Was können wir von deinem 1-Sekunden Video erwarten?

„Das 1-Sekunden Video über die ersten 100 Tage bei Convensis soll einen Eindruck meiner neuen Tätigkeit vermitteln. Ich habe jeden Tag eine Sekunde gefilmt und diese Sequenzen dann zu einem Film zusammengeschnitten. Zu Beginn des Videos sieht man die ersten Tage bei Convensis, zum Beispiel den „Herzlich Willkommen“ Bildschirmschoner an meinem neuen Arbeitsplatz oder die Uhrenkataloge, in die ich mich eingearbeitet habe. Die Beschränkung der einzelnen Sequenzen auf eine Sekunde erlaubt es, die unterschiedlichsten Momente im Video festzuhalten.“

Wer sind die vielen Menschen, die im Video auftauchen?

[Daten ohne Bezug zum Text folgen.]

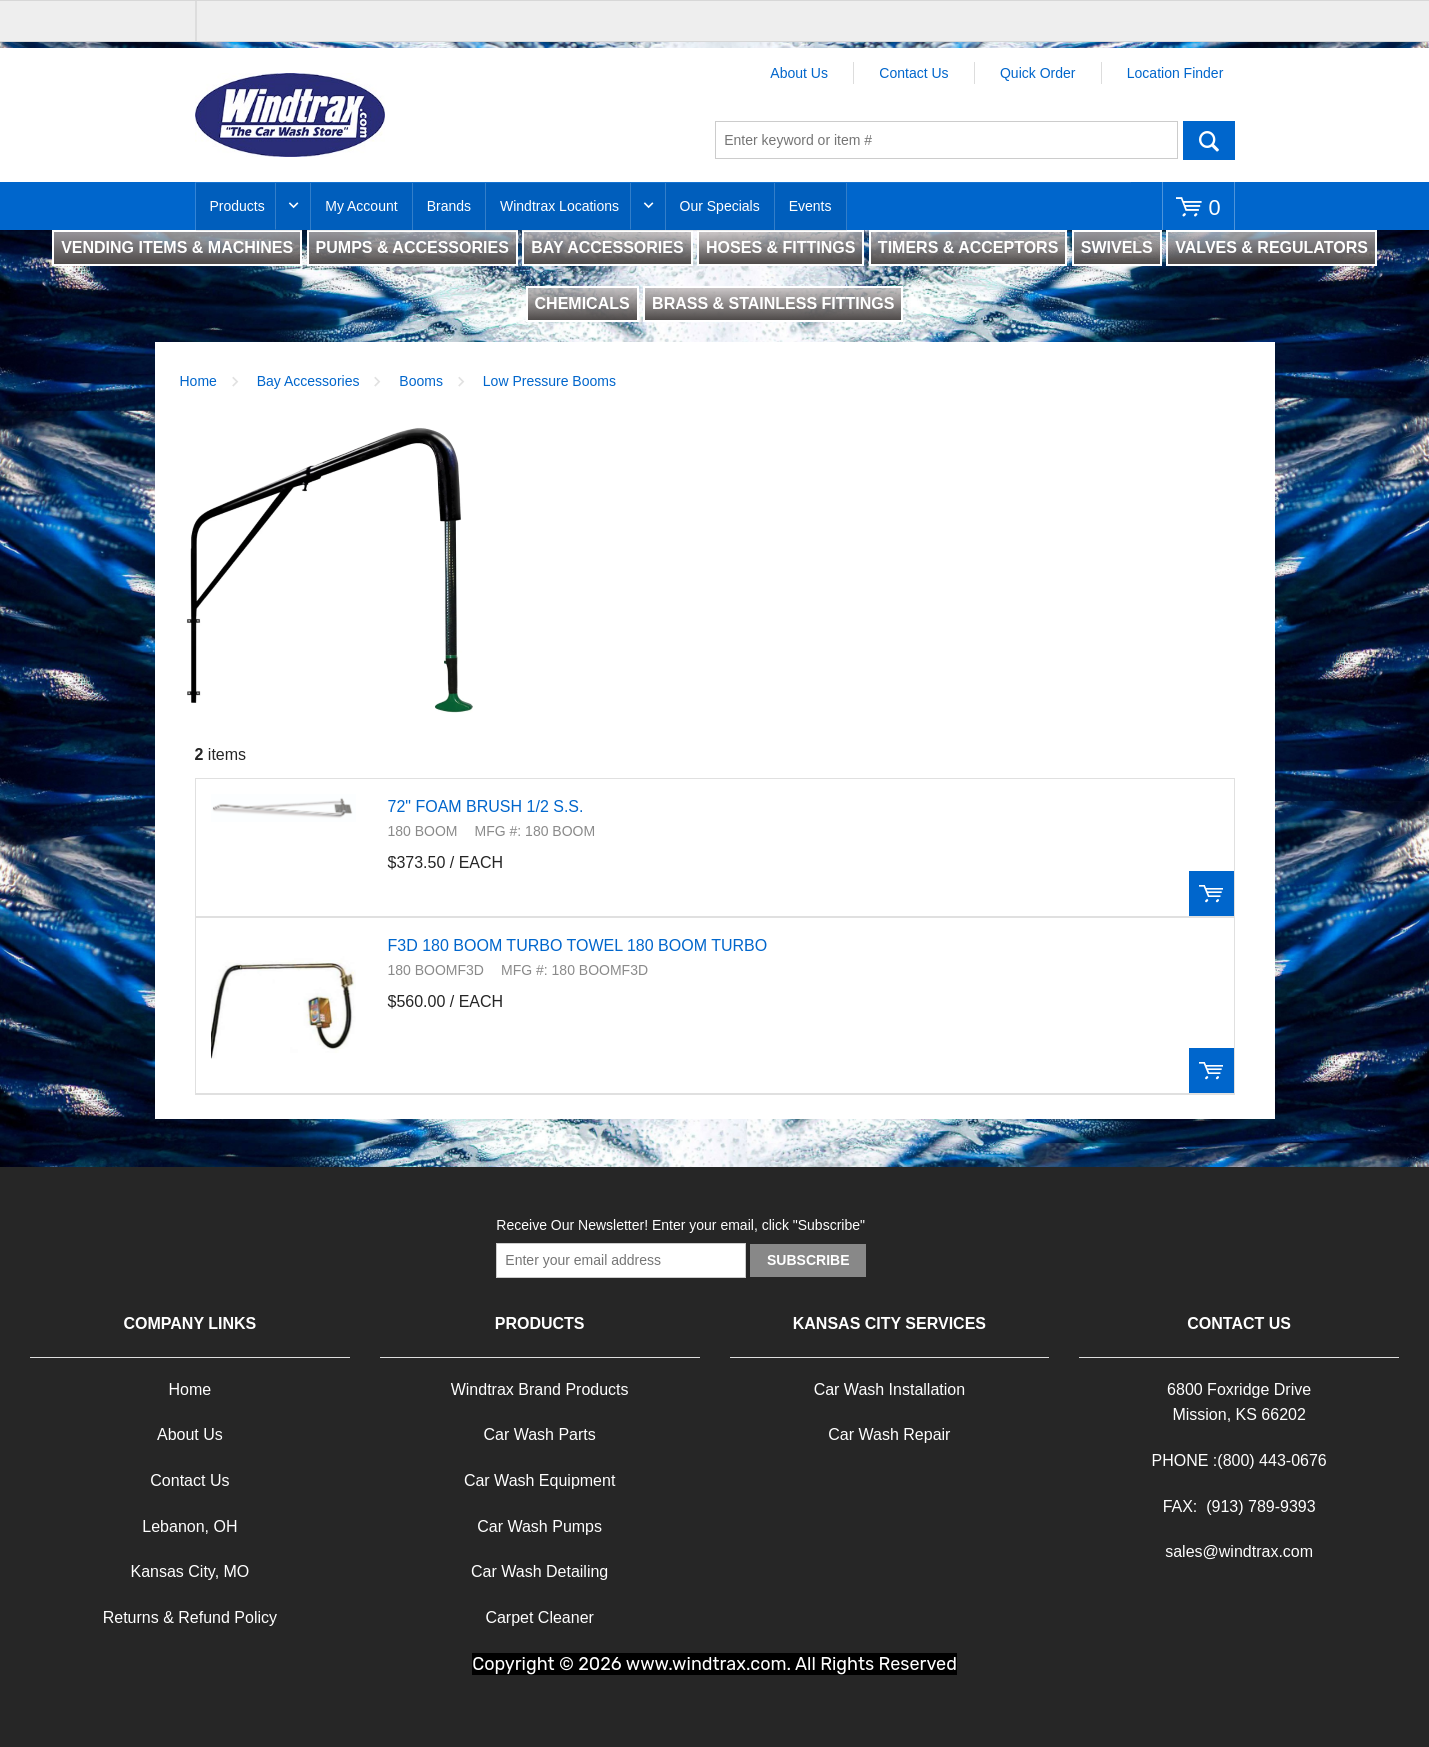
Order (1211, 893)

„Ich hatte mir überlegt, was ich mit meinem Video vermitteln möchte – was Convensis ausmacht und was meine ersten Wochen geprägt hat. Und natürlich auch, wodurch solch ein Video interessant wird. Für mich standen dabei die Menschen im Vordergrund, weswegen diese im Film eine Hauptrolle haben. Außerdem war es mir wichtig, dass fast immer Bewegung zu sehen ist – also alles, was einen Film ausmacht. Ich habe deswegen zunächst alle meine neuen Kollegen vorgestellt – was sie in dieser einen Sekunde machen, blieb ihnen überlassen.“

Findest du, dass der Film gelungen ist?

„Meiner Ansicht nach ist der Film gelungen. Er hat eine gute Länge, wodurch man ihn sich auch zwischendurch anschauen kann und verleitet viele zu einem Schmunzeln. Er vermittelt einen ersten Eindruck von meinen Kollegen und vom Büro, mit teils lustigen Sequenzen – denn nicht immer habe ich meine Kollegen auf die Aufnahme hingewiesen. Den Arbeitsalltag habe ich bewusst nur am Rand erwähnt – mit einer Sekunde pro Tag ist es schwer, einen passenden Eindruck davon zu vermitteln.“

Was haben deine ersten 100 Tage bei Convensis ausgemacht?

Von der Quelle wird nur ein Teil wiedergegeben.